[TASK DIRECTIONS] Below is a block of entries; repeat exactly the lines starting at the line that contains "Geschiedenis De Slegte (39, 2302)" and ending at the line that contains "links (628, 171)", both included.

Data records
++++
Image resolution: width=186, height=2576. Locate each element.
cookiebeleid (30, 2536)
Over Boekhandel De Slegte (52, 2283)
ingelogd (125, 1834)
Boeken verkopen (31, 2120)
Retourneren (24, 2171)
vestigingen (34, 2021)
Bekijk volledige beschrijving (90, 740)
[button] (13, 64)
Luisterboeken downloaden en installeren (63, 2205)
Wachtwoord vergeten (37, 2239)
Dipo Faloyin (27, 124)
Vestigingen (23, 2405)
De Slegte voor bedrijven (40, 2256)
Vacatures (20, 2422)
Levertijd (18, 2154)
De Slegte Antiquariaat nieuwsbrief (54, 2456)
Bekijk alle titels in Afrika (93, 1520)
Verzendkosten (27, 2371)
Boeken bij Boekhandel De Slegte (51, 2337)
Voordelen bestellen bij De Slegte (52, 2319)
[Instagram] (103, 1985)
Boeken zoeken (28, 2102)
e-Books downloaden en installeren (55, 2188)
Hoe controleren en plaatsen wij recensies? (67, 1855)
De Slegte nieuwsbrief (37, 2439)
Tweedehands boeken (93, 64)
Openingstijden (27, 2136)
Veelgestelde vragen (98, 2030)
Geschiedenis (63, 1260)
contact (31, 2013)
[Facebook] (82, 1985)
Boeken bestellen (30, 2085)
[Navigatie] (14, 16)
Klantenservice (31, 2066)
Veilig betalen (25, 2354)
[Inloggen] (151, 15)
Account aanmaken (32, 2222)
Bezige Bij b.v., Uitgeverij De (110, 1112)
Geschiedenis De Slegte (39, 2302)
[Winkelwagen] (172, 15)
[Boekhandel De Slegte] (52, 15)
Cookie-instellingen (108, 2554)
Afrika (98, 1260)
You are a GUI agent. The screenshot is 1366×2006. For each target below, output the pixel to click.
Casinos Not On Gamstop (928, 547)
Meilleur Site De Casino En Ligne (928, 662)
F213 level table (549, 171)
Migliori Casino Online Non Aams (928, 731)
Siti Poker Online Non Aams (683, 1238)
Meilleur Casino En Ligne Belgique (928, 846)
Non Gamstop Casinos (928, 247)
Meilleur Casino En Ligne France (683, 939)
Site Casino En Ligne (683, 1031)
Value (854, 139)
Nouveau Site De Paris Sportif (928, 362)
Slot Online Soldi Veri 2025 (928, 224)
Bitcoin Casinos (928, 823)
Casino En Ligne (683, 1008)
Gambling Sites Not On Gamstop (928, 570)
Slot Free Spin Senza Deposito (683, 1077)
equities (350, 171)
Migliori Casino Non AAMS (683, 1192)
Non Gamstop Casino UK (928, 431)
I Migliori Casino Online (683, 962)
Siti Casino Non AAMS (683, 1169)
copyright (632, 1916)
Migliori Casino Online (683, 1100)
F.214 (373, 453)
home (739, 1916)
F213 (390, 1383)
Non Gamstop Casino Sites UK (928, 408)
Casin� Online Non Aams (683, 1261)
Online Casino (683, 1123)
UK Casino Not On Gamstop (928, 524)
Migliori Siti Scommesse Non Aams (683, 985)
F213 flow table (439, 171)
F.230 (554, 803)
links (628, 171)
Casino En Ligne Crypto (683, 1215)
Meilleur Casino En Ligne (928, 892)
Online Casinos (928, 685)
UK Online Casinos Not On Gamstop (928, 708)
++++
[ANSWER BOX]
Geschiedenis De Slegte (39, 2302)
[Winkelwagen] (172, 15)
[Boekhandel De Slegte] (52, 15)
Cookie-instellingen (108, 2554)
Afrika (98, 1260)
You are a GUI agent. The screenshot is 1366×2006. For each target below, output the pixel to click.
Casinos Not On Gamstop (928, 547)
Meilleur Site De Casino En Ligne (928, 662)
F213 level table (549, 171)
Migliori Casino Online Non Aams (928, 731)
Siti Poker Online Non Aams (683, 1238)
Meilleur Casino En Ligne Belgique (928, 846)
Non Gamstop Casinos (928, 247)
Meilleur Casino En Ligne France (683, 939)
Site Casino En Ligne (683, 1031)
Value (854, 139)
Nouveau Site De Paris Sportif (928, 362)
Slot Online Soldi Veri 2025 (928, 224)
Bitcoin Casinos (928, 823)
Casino En Ligne (683, 1008)
Gambling Sites Not On Gamstop (928, 570)
Slot Free Spin Senza Deposito (683, 1077)
equities (350, 171)
Migliori Casino Non AAMS (683, 1192)
Non Gamstop Casino UK (928, 431)
I Migliori Casino Online (683, 962)
Siti Casino Non AAMS (683, 1169)
copyright (632, 1916)
Migliori Casino Online (683, 1100)
F.214 (373, 453)
home (739, 1916)
F213 (390, 1383)
Non Gamstop Casino Sites UK (928, 408)
Casin� Online Non Aams (683, 1261)
Online Casino (683, 1123)
UK Casino Not On Gamstop (928, 524)
Migliori Siti Scommesse Non Aams (683, 985)
F213 flow table (439, 171)
F.230 (554, 803)
links (628, 171)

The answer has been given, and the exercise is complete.